==== Available records

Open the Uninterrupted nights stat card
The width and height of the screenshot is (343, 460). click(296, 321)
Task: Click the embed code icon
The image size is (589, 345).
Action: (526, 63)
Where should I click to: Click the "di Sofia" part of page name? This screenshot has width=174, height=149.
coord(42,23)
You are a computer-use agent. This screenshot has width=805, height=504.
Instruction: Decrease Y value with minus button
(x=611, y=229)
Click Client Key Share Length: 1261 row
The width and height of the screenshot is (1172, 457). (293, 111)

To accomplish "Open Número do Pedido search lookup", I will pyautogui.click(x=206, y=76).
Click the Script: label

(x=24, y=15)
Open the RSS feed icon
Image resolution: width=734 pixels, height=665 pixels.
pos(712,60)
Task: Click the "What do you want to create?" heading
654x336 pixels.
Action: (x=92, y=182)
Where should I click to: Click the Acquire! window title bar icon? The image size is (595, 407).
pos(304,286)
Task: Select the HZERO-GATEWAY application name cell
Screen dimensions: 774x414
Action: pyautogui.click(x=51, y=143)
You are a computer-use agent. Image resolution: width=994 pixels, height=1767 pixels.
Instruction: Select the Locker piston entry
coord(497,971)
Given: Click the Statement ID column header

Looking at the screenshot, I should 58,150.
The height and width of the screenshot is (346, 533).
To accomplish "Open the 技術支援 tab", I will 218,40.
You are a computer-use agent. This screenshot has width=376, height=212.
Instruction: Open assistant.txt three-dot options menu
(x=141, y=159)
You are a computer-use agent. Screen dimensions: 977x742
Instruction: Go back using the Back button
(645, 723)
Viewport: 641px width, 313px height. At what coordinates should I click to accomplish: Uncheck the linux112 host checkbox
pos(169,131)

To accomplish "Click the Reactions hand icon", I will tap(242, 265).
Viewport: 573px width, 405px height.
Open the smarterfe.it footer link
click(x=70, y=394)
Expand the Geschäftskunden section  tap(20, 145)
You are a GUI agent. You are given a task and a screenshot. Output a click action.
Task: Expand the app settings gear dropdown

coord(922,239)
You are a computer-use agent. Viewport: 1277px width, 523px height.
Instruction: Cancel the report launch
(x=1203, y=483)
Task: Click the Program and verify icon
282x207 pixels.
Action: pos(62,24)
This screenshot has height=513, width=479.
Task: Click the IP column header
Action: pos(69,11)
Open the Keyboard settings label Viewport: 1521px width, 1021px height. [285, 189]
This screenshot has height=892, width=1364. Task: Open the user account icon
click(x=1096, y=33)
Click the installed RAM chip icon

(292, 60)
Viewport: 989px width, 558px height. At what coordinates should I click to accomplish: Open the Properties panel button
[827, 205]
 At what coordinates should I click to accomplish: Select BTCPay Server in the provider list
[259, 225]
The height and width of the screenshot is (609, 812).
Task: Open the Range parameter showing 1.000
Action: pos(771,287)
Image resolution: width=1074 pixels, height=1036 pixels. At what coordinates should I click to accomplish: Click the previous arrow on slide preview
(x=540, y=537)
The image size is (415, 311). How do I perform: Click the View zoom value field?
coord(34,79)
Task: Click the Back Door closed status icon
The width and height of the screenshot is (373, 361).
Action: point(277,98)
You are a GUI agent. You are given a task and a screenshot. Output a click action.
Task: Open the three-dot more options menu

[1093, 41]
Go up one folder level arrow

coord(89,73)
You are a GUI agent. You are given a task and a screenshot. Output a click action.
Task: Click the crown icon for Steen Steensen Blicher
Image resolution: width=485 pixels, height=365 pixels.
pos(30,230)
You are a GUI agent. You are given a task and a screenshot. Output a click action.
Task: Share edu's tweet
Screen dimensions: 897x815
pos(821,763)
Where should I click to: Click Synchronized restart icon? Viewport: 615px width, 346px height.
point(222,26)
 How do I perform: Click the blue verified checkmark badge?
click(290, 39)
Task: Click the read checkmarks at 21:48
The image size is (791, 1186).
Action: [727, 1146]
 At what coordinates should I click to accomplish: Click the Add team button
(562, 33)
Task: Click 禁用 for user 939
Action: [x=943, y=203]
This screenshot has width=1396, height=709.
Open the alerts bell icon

========

_Task_. Retype every line of the material above without altering anything.

_Completed task_.
Open the Uninterrupted nights stat card
The width and height of the screenshot is (343, 460). click(296, 321)
Task: Click the embed code icon
The image size is (589, 345).
Action: (526, 63)
Where should I click to: Click the "di Sofia" part of page name? This screenshot has width=174, height=149.
coord(42,23)
You are a computer-use agent. This screenshot has width=805, height=504.
Instruction: Decrease Y value with minus button
(x=611, y=229)
Click Client Key Share Length: 1261 row
The width and height of the screenshot is (1172, 457). (293, 111)

To accomplish "Open Número do Pedido search lookup", I will pyautogui.click(x=206, y=76).
Click the Script: label

(x=24, y=15)
Open the RSS feed icon
Image resolution: width=734 pixels, height=665 pixels.
pos(712,60)
Task: Click the "What do you want to create?" heading
654x336 pixels.
Action: (x=92, y=182)
Where should I click to: Click the Acquire! window title bar icon? The image size is (595, 407).
pos(304,286)
Task: Select the HZERO-GATEWAY application name cell
Screen dimensions: 774x414
Action: pyautogui.click(x=51, y=143)
You are a computer-use agent. Image resolution: width=994 pixels, height=1767 pixels.
Instruction: Select the Locker piston entry
coord(497,971)
Given: Click the Statement ID column header

Looking at the screenshot, I should 58,150.
The height and width of the screenshot is (346, 533).
To accomplish "Open the 技術支援 tab", I will 218,40.
You are a computer-use agent. This screenshot has width=376, height=212.
Instruction: Open assistant.txt three-dot options menu
(x=141, y=159)
You are a computer-use agent. Screen dimensions: 977x742
Instruction: Go back using the Back button
(645, 723)
Viewport: 641px width, 313px height. At what coordinates should I click to accomplish: Uncheck the linux112 host checkbox
pos(169,131)

To accomplish "Click the Reactions hand icon", I will tap(242, 265).
Viewport: 573px width, 405px height.
Open the smarterfe.it footer link
click(x=70, y=394)
Expand the Geschäftskunden section  tap(20, 145)
You are a GUI agent. You are given a task and a screenshot. Output a click action.
Task: Expand the app settings gear dropdown

coord(922,239)
You are a computer-use agent. Viewport: 1277px width, 523px height.
Instruction: Cancel the report launch
(x=1203, y=483)
Task: Click the Program and verify icon
282x207 pixels.
Action: pos(62,24)
This screenshot has height=513, width=479.
Task: Click the IP column header
Action: pos(69,11)
Open the Keyboard settings label Viewport: 1521px width, 1021px height. [285, 189]
This screenshot has height=892, width=1364. Task: Open the user account icon
click(x=1096, y=33)
Click the installed RAM chip icon

(292, 60)
Viewport: 989px width, 558px height. At what coordinates should I click to accomplish: Open the Properties panel button
[827, 205]
 At what coordinates should I click to accomplish: Select BTCPay Server in the provider list
[259, 225]
The height and width of the screenshot is (609, 812).
Task: Open the Range parameter showing 1.000
Action: pos(771,287)
Image resolution: width=1074 pixels, height=1036 pixels. At what coordinates should I click to accomplish: Click the previous arrow on slide preview
(x=540, y=537)
The image size is (415, 311). How do I perform: Click the View zoom value field?
coord(34,79)
Task: Click the Back Door closed status icon
The width and height of the screenshot is (373, 361).
Action: point(277,98)
You are a GUI agent. You are given a task and a screenshot. Output a click action.
Task: Open the three-dot more options menu

[1093, 41]
Go up one folder level arrow

coord(89,73)
You are a GUI agent. You are given a task and a screenshot. Output a click action.
Task: Click the crown icon for Steen Steensen Blicher
Image resolution: width=485 pixels, height=365 pixels.
pos(30,230)
You are a GUI agent. You are given a task and a screenshot. Output a click action.
Task: Share edu's tweet
Screen dimensions: 897x815
pos(821,763)
Where should I click to: Click Synchronized restart icon? Viewport: 615px width, 346px height.
point(222,26)
 How do I perform: Click the blue verified checkmark badge?
click(290, 39)
Task: Click the read checkmarks at 21:48
The image size is (791, 1186).
Action: [727, 1146]
 At what coordinates should I click to accomplish: Click the Add team button
(562, 33)
Task: Click 禁用 for user 939
Action: [x=943, y=203]
This screenshot has width=1396, height=709.
Open the alerts bell icon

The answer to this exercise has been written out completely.